Para los observadores internacionales, esta escalada es preocupante. La inestabilidad en Jalisco no solo afecta a los productores agrícolas locales, sino que perturba las cadenas de suministro legales y las rutas comerciales que utilizan los operadores en Estados Unidos para la importación de mercancías. La violencia en Yahualica subraya que, cuando los cárteles deciden ajustar cuentas, la seguridad de los ciudadanos y de las fuerzas de seguridad pública se vuelve un factor secundario frente a sus intereses de control regional.
El Desafío para las Fuerzas Federales: ¿Qué Sigue en la Región?
A pesar de que el parte oficial confirmó la neutralización de tres atacantes y la atención médica a los dos militares heridos, la situación en Yahualica continúa bajo observación estricta. La Fiscalía del Estado de Jalisco, en conjunto con las autoridades federales, ha iniciado las investigaciones para identificar formalmente a los fallecidos y determinar la procedencia de las armas y el equipo táctico asegurado.
Sin embargo, el reto principal para las fuerzas del orden no es solo el procesamiento de la escena del crimen, sino la prevención de una espiral de violencia. Históricamente, cada vez que una facción sufre bajas en territorio ajeno, los mandos criminales suelen ordenar represalias como forma de intimidación y demostración de fuerza. Las autoridades de los tres órdenes de gobierno mantienen un dispositivo de seguridad por tierra y aire, reforzando los accesos al municipio y vigilando los puntos estratégicos para interceptar a cualquier unidad armada sospechosa.
El llamado de la Comisaría de Seguridad Pública a no difundir información no confirmada es un reflejo de la guerra de propaganda que los cárteles libran en redes sociales, donde cada facción busca victimizarse o atribuirse victorias tácticas. Mientras los canales oficiales trabajan en consolidar una narrativa de control, los residentes de Yahualica permanecen atentos a los comunicados, con la incertidumbre latente de si este enfrentamiento fue un evento aislado o el inicio de una guerra prolongada en sus calles.
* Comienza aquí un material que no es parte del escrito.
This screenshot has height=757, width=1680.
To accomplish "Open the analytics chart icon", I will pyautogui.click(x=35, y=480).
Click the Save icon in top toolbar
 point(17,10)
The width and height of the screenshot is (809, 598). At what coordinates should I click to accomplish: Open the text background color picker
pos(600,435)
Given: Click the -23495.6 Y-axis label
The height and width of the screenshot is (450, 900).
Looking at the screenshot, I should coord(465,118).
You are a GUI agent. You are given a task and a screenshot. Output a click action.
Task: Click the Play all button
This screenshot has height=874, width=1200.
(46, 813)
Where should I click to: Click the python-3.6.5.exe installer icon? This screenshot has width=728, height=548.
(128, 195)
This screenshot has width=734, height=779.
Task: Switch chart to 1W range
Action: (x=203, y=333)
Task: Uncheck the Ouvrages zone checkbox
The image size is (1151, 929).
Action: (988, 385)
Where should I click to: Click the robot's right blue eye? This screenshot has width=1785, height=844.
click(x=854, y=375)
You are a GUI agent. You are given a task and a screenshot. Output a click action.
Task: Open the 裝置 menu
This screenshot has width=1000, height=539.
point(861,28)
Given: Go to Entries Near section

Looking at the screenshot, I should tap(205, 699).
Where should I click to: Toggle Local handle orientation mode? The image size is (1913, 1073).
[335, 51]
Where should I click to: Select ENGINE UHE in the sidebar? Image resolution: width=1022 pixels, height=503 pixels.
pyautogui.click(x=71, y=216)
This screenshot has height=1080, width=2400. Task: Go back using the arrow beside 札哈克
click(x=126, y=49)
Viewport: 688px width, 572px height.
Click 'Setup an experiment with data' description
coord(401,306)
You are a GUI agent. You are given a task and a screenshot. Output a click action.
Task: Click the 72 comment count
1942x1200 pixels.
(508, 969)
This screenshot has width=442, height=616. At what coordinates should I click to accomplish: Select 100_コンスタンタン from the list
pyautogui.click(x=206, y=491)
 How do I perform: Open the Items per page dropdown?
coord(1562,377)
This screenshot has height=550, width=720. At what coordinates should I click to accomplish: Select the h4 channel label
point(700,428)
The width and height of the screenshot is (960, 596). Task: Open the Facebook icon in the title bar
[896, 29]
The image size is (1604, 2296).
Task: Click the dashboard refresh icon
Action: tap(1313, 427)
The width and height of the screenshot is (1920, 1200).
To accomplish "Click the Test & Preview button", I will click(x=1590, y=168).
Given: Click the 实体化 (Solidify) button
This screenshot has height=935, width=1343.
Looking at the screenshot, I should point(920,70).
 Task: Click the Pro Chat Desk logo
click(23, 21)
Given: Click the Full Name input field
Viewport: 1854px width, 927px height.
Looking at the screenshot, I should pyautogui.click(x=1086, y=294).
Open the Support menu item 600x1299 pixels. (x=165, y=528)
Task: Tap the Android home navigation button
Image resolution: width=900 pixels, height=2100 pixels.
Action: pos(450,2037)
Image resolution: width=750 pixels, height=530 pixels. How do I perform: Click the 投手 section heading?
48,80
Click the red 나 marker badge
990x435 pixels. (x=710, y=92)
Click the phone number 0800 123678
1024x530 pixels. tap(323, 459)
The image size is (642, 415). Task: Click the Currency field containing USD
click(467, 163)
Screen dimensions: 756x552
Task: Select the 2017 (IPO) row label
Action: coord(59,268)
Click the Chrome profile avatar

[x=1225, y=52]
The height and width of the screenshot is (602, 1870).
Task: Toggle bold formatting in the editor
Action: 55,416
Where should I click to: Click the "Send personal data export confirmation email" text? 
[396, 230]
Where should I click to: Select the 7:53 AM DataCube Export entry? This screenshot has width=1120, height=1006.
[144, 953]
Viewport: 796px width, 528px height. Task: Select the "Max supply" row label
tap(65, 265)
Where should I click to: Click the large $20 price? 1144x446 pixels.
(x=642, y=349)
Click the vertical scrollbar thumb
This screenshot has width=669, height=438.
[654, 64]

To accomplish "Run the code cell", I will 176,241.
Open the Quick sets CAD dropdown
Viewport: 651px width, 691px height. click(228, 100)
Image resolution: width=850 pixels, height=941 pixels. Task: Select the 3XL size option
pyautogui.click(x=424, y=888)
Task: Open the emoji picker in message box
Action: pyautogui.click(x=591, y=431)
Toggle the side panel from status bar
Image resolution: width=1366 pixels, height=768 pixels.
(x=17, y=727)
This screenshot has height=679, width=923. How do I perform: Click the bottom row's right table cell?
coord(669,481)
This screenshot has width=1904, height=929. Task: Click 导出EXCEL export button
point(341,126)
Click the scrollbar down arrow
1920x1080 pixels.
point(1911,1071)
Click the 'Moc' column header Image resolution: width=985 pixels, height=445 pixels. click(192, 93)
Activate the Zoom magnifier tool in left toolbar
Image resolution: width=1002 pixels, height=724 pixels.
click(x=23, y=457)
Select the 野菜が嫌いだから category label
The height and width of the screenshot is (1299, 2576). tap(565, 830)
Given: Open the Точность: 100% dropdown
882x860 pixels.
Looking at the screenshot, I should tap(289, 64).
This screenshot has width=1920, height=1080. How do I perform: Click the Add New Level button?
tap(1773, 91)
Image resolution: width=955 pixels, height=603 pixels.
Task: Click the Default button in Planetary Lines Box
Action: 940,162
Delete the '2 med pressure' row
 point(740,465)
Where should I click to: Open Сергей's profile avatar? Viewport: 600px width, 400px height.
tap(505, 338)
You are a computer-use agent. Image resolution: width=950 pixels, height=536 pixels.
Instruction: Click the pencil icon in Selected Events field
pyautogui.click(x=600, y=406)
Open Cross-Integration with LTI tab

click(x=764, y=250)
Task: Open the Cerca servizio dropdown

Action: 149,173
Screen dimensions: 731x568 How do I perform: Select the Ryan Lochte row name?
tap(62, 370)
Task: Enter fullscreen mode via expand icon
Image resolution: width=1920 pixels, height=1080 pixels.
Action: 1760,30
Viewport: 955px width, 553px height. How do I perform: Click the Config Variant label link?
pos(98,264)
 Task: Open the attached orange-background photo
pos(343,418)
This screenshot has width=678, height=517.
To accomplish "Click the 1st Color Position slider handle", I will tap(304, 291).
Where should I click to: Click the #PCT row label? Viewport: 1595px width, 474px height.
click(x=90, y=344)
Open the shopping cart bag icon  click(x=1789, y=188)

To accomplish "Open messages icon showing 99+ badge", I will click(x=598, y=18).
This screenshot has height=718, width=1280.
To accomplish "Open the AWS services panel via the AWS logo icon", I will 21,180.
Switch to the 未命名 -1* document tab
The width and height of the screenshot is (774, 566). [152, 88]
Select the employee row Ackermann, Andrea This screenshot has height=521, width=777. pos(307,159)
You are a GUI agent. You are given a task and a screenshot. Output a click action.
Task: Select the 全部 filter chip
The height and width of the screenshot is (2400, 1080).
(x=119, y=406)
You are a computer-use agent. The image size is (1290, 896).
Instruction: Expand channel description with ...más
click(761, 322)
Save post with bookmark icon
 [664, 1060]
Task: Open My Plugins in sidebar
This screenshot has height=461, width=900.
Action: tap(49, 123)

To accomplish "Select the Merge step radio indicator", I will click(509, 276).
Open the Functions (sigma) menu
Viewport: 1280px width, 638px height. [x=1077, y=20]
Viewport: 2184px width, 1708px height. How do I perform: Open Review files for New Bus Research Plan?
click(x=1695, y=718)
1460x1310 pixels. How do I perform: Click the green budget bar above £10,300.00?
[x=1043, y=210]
Conclusiones: La Fragilidad de la Seguridad en el México Actual
El baño de sangre en Yahualica este sábado es un recordatorio sombrío de la realidad cotidiana en las zonas rurales de México, donde el crimen organizado opera con una libertad que desafía los marcos legales y operativos de las fuerzas armadas. La capacidad de un comando delictivo para desplazarse entre estados, armarse como fuerzas regulares y buscar a sus objetivos en el centro de los municipios, pone en entredicho la efectividad de las estrategias de patrullaje preventivo.
Mientras el gobierno mexicano analiza el impacto de estos hechos y refuerza la presencia militar en la región, la población de Yahualica espera una justicia que parece distante. La captura de los responsables intelectuales y la desarticulación de las células de choque que operan en los Altos Norte siguen siendo la principal demanda de una sociedad que está cansada de vivir bajo el asedio de grupos criminales que, con total impunidad, deciden cuándo y dónde se libra la próxima batalla por el control del territorio mexicano.